Print the lines verbatim, from the line with "Viewport: 1315px width, 924px" up to and including the line with "will [x=834, y=244].".

### [Entries shown]
......
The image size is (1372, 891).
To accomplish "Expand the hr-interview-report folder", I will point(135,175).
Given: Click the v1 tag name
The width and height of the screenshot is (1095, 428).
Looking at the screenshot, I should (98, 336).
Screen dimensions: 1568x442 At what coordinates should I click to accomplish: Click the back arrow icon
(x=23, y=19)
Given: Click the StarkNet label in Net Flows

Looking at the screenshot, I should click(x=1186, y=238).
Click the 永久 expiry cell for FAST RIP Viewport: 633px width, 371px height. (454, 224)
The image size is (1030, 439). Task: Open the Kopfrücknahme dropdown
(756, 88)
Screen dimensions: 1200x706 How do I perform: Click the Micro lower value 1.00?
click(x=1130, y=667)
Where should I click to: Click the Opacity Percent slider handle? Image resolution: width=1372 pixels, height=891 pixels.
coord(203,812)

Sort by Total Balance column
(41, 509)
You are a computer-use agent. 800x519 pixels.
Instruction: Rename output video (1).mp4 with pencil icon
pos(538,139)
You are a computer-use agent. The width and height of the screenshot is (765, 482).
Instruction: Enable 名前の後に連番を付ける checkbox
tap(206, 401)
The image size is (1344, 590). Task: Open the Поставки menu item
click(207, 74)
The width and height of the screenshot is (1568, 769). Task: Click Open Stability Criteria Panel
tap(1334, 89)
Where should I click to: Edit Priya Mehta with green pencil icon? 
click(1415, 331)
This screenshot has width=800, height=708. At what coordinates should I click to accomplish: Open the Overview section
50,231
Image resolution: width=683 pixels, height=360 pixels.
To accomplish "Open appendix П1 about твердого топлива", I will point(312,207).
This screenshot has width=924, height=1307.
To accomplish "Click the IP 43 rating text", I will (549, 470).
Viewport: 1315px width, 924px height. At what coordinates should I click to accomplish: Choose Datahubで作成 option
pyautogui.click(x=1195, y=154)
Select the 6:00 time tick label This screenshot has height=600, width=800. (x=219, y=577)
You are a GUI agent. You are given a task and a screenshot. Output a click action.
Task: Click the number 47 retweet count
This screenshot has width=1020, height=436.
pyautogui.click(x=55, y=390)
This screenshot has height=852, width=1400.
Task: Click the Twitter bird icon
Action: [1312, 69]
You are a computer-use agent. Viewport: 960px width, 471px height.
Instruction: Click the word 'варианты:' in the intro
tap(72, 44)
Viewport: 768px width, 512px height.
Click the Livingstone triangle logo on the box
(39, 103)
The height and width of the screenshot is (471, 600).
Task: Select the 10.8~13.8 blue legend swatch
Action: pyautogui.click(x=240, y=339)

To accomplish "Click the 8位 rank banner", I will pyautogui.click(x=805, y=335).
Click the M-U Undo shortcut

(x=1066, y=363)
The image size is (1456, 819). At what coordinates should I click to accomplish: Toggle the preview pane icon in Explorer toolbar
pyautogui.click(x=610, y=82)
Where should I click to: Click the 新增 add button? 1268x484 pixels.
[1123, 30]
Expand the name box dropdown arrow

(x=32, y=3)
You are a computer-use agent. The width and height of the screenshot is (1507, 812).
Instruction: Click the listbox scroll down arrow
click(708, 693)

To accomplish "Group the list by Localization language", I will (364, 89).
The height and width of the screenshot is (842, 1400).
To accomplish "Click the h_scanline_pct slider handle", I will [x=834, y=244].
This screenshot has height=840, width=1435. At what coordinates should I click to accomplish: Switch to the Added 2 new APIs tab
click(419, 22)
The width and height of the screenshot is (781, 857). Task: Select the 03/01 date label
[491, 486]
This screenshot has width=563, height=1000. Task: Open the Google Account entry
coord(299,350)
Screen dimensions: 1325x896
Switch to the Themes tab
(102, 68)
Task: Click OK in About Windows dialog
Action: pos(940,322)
......
### [The response]
Viewport: 1315px width, 924px height. At what coordinates should I click to accomplish: Choose Datahubで作成 option
pyautogui.click(x=1195, y=154)
Select the 6:00 time tick label This screenshot has height=600, width=800. (x=219, y=577)
You are a GUI agent. You are given a task and a screenshot. Output a click action.
Task: Click the number 47 retweet count
This screenshot has width=1020, height=436.
pyautogui.click(x=55, y=390)
This screenshot has height=852, width=1400.
Task: Click the Twitter bird icon
Action: [1312, 69]
You are a computer-use agent. Viewport: 960px width, 471px height.
Instruction: Click the word 'варианты:' in the intro
tap(72, 44)
Viewport: 768px width, 512px height.
Click the Livingstone triangle logo on the box
(39, 103)
The height and width of the screenshot is (471, 600).
Task: Select the 10.8~13.8 blue legend swatch
Action: pyautogui.click(x=240, y=339)

To accomplish "Click the 8位 rank banner", I will pyautogui.click(x=805, y=335).
Click the M-U Undo shortcut

(x=1066, y=363)
The image size is (1456, 819). At what coordinates should I click to accomplish: Toggle the preview pane icon in Explorer toolbar
pyautogui.click(x=610, y=82)
Where should I click to: Click the 新增 add button? 1268x484 pixels.
[1123, 30]
Expand the name box dropdown arrow

(x=32, y=3)
You are a computer-use agent. The width and height of the screenshot is (1507, 812).
Instruction: Click the listbox scroll down arrow
click(708, 693)

To accomplish "Group the list by Localization language", I will (364, 89).
The height and width of the screenshot is (842, 1400).
To accomplish "Click the h_scanline_pct slider handle", I will [x=834, y=244].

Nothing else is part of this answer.